• _Page extract_:
+ + + + + + +

Spock’s shuttle is located but when it’s brought back on board, the pilot is not who the crew expect it to be – and even when they make their mark, Burnham (Sonequa Martin-Green) cannot reveal the full truth to her Captain. But the search for the fugitive Vulcan will once again have to be put on hold because Stamets (Anthony Rapp) refuses to believe that Tilly (Margaret Wiseman) has been killed by her recent dimensional ‘passenger’ May and looks able to prove it. Under the remit of ‘no-one left behind’, Pike (Anson Mount) agrees to a rescue attempt that involves dangerously wedging the ship halfway into the mycelial network for a very limited period. As Burnham and Stamets begin their mission, Pike finds that two old colleagues from his days in Star fleet appear to have fundamentally changed their outlooks and finds himself in the awkward position of needing their help but not fully trusting them.
Meanwhile, in the mycelial network, Burnham, Stamets, Tilly and May (Bahia Watson) are about to discover that for better or worse, nothing is ever truly lost…
If Discovery is regularly adjusting its viewscreens to emulate the tone of diverse and divergent other shows, then this second run has already presented us with the Original Series and Game of Thrones and now we have Stranger Things as Burhnam and Stametts head into what looks suspiciously like the ‘Upside Down’ by way of blacklighted James Cameron trademarked Pandoraesque foliage. The Search for Spock (tv version) once again gets little more than name-checking and an excuse to keep Section 31 on the radar. With this many artificial diversions – which look likely to continue next week – it would have been more practical to leave any of Spock’s story to later in the season rather than dangling him like a Vulcan carrot.

+ + + + + + +

• _Material provided_:
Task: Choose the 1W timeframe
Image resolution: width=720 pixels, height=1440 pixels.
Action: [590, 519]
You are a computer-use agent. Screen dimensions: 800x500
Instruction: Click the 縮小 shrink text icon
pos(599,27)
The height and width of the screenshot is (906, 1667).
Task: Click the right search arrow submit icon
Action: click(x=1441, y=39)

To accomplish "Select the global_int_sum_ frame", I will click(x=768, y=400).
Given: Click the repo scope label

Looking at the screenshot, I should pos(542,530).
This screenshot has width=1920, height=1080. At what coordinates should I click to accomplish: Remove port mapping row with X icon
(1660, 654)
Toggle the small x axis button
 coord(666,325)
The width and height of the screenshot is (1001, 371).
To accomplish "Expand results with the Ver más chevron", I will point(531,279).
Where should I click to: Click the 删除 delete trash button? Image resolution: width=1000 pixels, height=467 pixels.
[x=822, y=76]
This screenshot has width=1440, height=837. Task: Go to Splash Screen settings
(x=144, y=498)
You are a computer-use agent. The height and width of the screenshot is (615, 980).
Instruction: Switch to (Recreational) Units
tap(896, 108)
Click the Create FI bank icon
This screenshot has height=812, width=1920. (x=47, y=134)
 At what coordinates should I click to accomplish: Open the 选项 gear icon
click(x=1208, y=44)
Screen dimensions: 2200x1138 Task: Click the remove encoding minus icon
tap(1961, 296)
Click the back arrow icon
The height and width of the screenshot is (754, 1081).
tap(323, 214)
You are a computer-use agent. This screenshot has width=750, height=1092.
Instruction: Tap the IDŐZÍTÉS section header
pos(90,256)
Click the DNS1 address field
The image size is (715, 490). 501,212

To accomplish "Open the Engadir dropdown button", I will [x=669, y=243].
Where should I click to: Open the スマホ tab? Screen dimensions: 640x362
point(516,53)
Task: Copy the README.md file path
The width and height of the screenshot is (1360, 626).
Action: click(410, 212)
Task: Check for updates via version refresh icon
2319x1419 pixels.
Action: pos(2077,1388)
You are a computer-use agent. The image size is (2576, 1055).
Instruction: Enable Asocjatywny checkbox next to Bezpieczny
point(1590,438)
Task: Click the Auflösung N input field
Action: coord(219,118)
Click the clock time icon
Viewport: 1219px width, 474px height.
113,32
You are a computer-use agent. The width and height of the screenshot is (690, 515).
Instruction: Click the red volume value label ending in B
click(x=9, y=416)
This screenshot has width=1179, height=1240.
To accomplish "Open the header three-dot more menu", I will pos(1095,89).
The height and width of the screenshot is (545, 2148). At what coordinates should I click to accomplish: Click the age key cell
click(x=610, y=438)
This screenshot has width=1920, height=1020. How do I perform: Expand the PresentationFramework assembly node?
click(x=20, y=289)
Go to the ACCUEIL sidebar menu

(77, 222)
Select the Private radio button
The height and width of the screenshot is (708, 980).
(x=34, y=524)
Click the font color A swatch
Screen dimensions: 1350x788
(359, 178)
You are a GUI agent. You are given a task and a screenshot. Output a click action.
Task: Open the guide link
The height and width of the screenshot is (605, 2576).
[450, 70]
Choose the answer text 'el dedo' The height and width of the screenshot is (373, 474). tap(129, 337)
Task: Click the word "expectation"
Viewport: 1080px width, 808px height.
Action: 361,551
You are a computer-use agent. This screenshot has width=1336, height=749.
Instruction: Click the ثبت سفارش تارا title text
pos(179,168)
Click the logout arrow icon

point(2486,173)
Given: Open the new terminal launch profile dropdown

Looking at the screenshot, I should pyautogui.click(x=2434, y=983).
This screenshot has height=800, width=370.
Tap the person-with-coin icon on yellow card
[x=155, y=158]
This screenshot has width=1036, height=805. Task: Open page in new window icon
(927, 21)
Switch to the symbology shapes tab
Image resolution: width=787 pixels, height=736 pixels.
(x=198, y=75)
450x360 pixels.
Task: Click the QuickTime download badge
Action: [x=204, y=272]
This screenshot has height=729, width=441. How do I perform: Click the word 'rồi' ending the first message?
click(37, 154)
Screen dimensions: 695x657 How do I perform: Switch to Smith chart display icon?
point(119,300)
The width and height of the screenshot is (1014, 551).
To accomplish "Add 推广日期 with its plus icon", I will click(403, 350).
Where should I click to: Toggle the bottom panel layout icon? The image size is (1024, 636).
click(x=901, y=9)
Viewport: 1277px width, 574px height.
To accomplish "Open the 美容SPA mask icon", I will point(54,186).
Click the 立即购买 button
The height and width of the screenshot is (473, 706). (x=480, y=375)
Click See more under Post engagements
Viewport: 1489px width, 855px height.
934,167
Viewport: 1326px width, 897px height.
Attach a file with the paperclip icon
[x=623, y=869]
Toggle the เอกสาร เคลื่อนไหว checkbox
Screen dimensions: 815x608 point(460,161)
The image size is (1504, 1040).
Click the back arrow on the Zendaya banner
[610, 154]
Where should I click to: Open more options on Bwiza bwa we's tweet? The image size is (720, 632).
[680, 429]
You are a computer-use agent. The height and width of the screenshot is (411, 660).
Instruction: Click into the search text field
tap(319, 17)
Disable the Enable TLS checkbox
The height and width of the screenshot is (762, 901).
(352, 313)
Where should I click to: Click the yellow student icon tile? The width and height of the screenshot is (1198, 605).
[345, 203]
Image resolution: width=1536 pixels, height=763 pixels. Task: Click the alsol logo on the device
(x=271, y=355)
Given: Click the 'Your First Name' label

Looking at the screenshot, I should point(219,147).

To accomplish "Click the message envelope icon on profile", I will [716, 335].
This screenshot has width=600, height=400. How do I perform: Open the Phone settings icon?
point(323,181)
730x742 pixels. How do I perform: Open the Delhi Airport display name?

+ + + + + + +

• _Written instruction 1_: Using the Discovery episode review, explain why the search for the fugitive Vulcan has to be put on hold once again.
• _Written instruction 2_: What does the rescue attempt in the Discovery episode review require doing with the ship?

• _Exercise output 1_: Stamets refuses to believe that Tilly has been killed by her recent dimensional "passenger" May, and he looks able to prove it. Under the remit of "no-one left behind," Pike agrees to a rescue attempt instead.

• _Exercise output 2_: It requires dangerously wedging the ship halfway into the mycelial network for a very limited period.